How we did the testing: With the exception of the 4GB hard drive system, each configuration was tested three times and the numbers reported above are averages. We only tested the 4GB hard drive configuration once because it was the base system configuration and had an unusually low amount of memory for design work – the test was for representational purposes only. All tests began with a fresh boot so that other factors and applications didn’t affect reported results. Only the files and applications that were used for testing were installed and stored on the drives. Testing conducted in February 2016.
*Programs we opened and had running in the background: Illustrator®, InDesign®, Acrobat Reader®, Microsoft® Word®, Excel®, Outlook®
The results speak for themselves, yet likely underestimate just how much of a speed gain you’ll likely see. The reason? Our Photoshop test script involved manipulating images and applying effects that had already been pre-loaded and created. Essentially, we just had Photoshop assemble a poster by executing a series of pre-determined actions. In the real world, you’d have to load all of the images associated with your project and edit them, which consumes a lot more memory and hits your storage drive hard because it’s loading and saving every project component. Also, the system we tested was an older model, and your system is likely faster and capable of holding more memory. While we didn’t test beyond 16GB, we know from Adobe that more memory means you can do more before dipping into virtual memory. And since virtual memory takes such a massive toll on performance, we recommend as much DRAM as possible – typically 32GB – though the amount you install should match the intensity of your workload.
No matter what type of computer you’re using or what your workload entails, more memory and an SSD is a proven way to help speed up your workflow – especially when it comes to multitasking.
Most designers spend a lot of time multitasking between Photoshop and other applications.

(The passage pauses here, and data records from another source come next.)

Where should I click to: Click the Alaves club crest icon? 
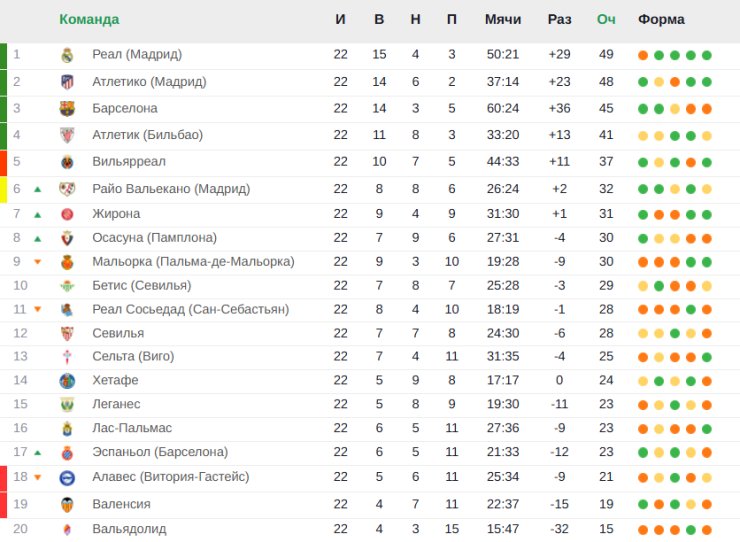67,477
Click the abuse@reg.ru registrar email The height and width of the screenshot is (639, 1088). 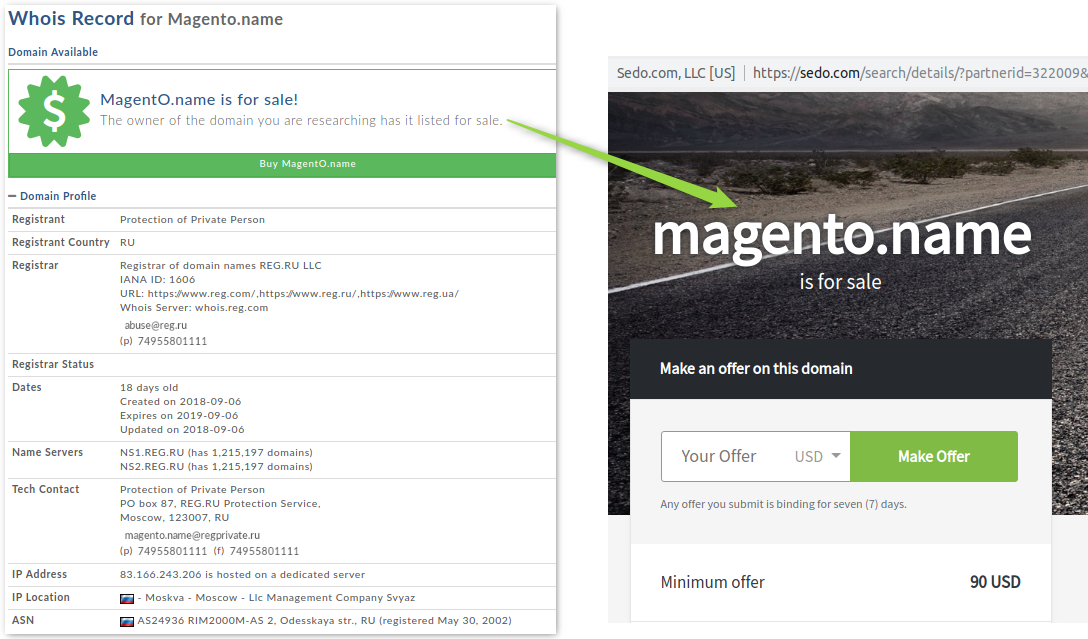[155, 326]
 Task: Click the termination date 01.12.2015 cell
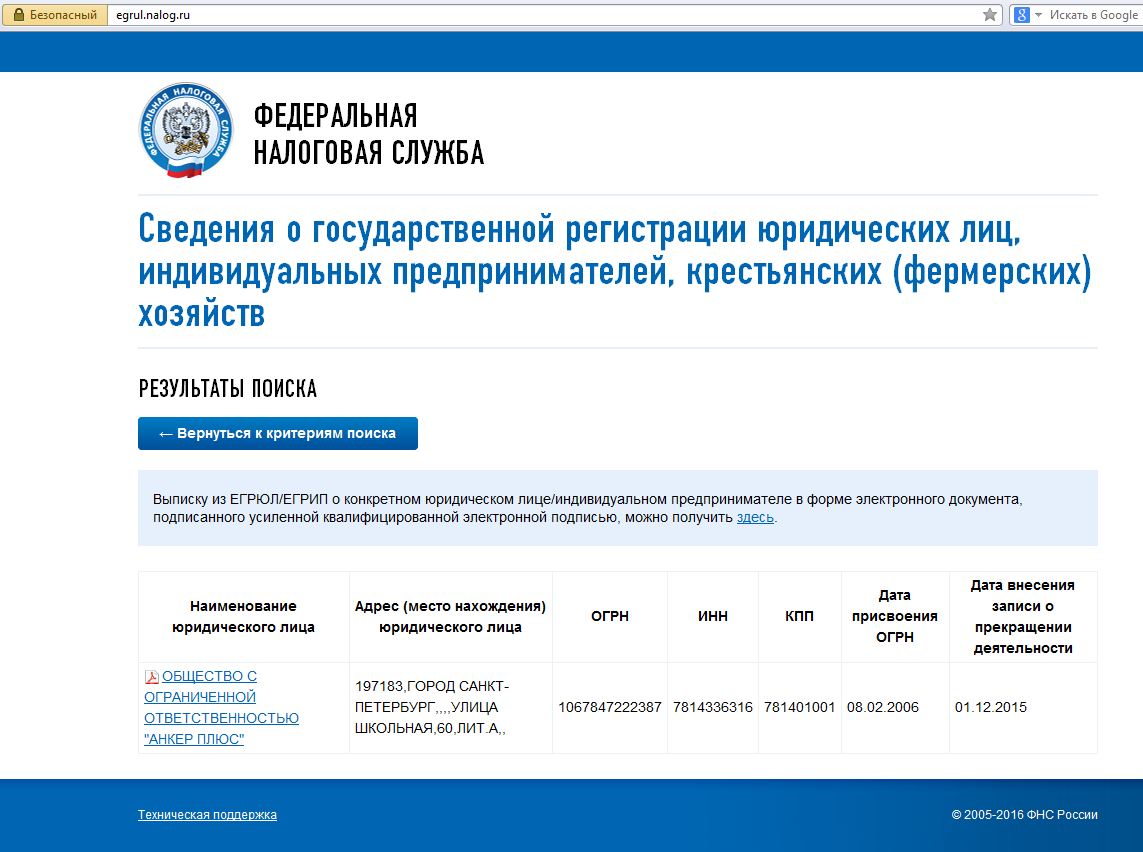[x=990, y=707]
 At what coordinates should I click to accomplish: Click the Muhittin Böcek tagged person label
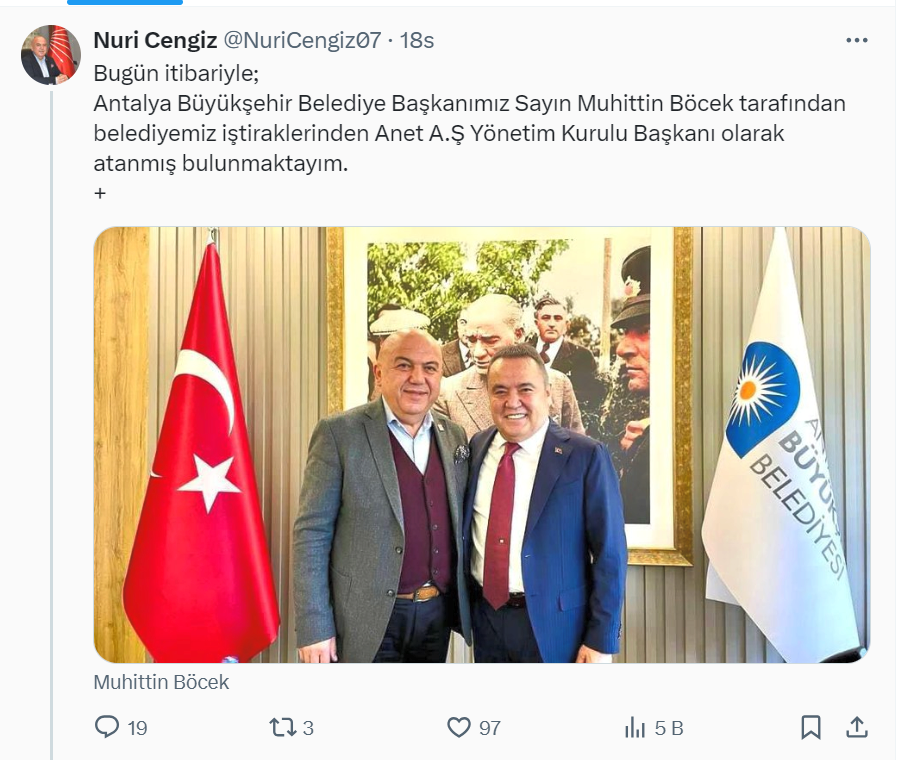(161, 682)
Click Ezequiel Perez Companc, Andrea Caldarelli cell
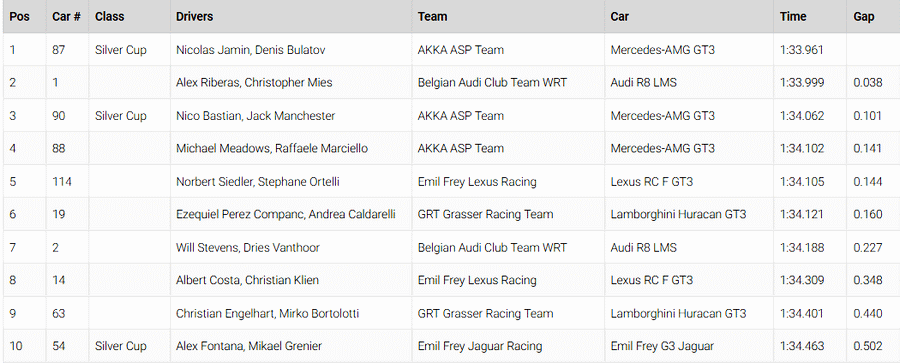 point(290,215)

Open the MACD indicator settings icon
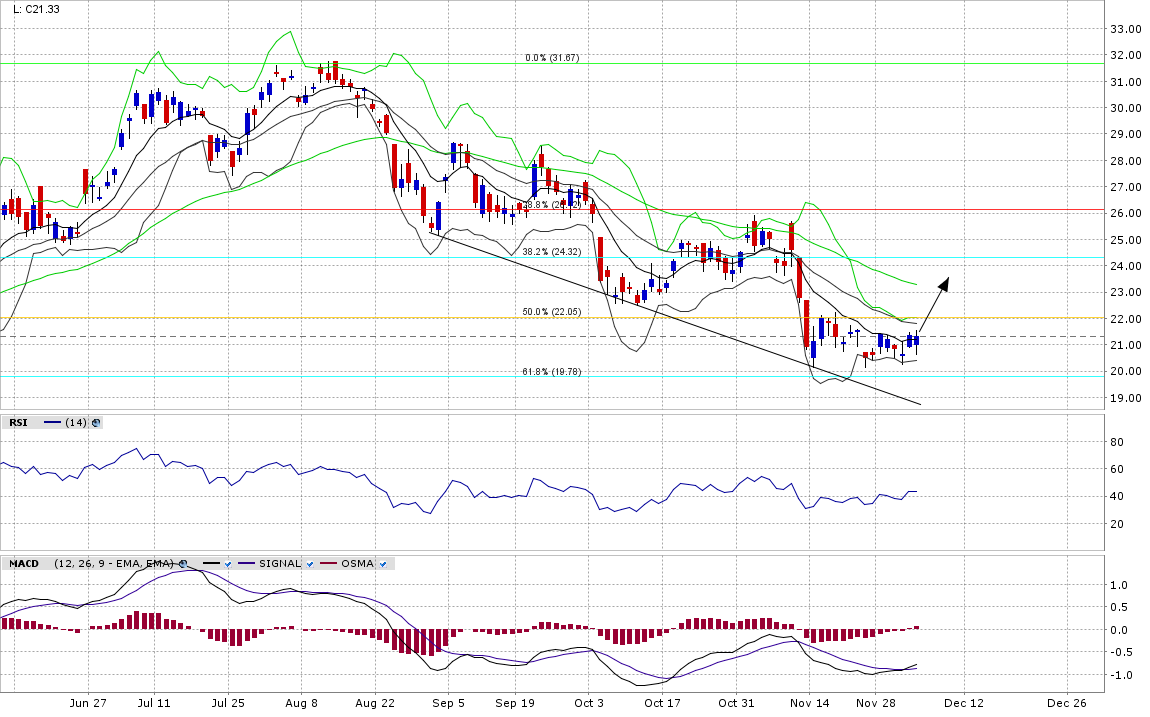(183, 564)
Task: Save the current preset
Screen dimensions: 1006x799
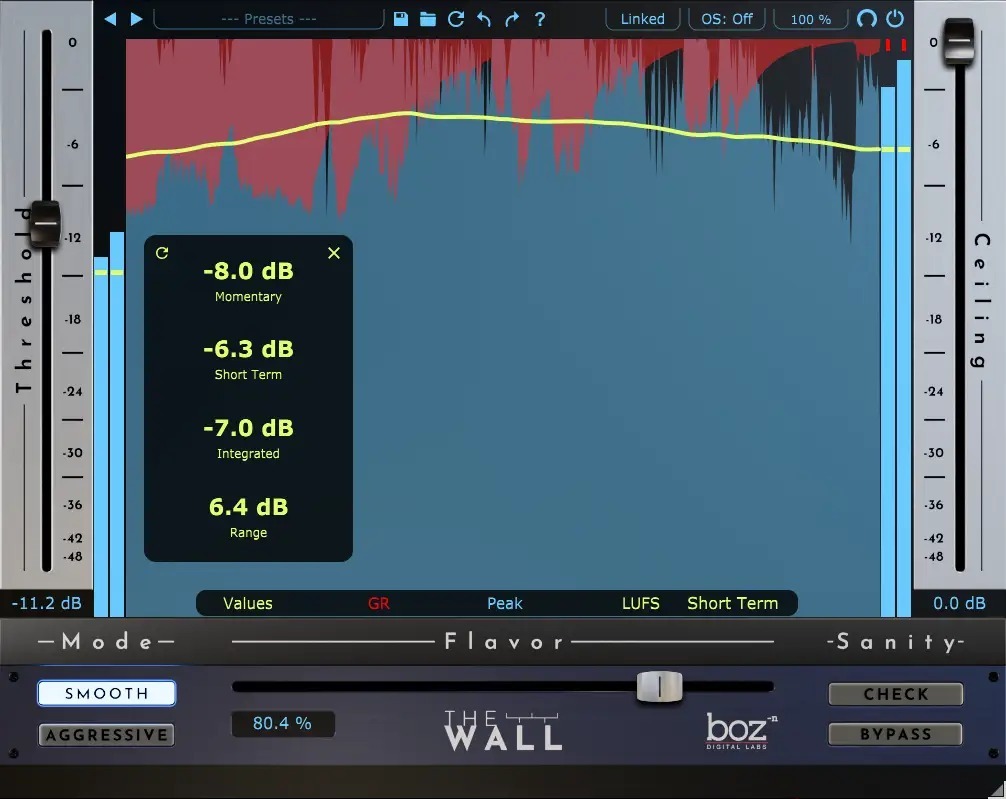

Usually, it’s a necessity. Most projects require referencing client emails, switching between multiple images, creating vector graphics in Illustrator, doing layouts in InDesign, researching ideas online, and streaming music to enhance your creativity. If you do even just a few of these activities at once, you’ll really benefit from maxing out your memory, since RAM is what’s used to run all your open applications. It’s what makes multitasking possible. Keep in mind, though, that multitasking isn’t just about running multiple things at once. It’s also about getting into multiple things at once, and that’s why an SSD helps, too.
Software may enable digital design, but it’s your computer’s hardware that determines the speed of design. Max out your hardware’s performance by ensuring that every upgradeable component is performing as fast as possible. It’s not enough to just use a fast CPU. You need enough memory to continuously feed every processing core – and lots of SSD storage to instantly load and save everything you do. How fast you’re able to work hangs in the balance. Are you waiting on your system, or is it waiting on you?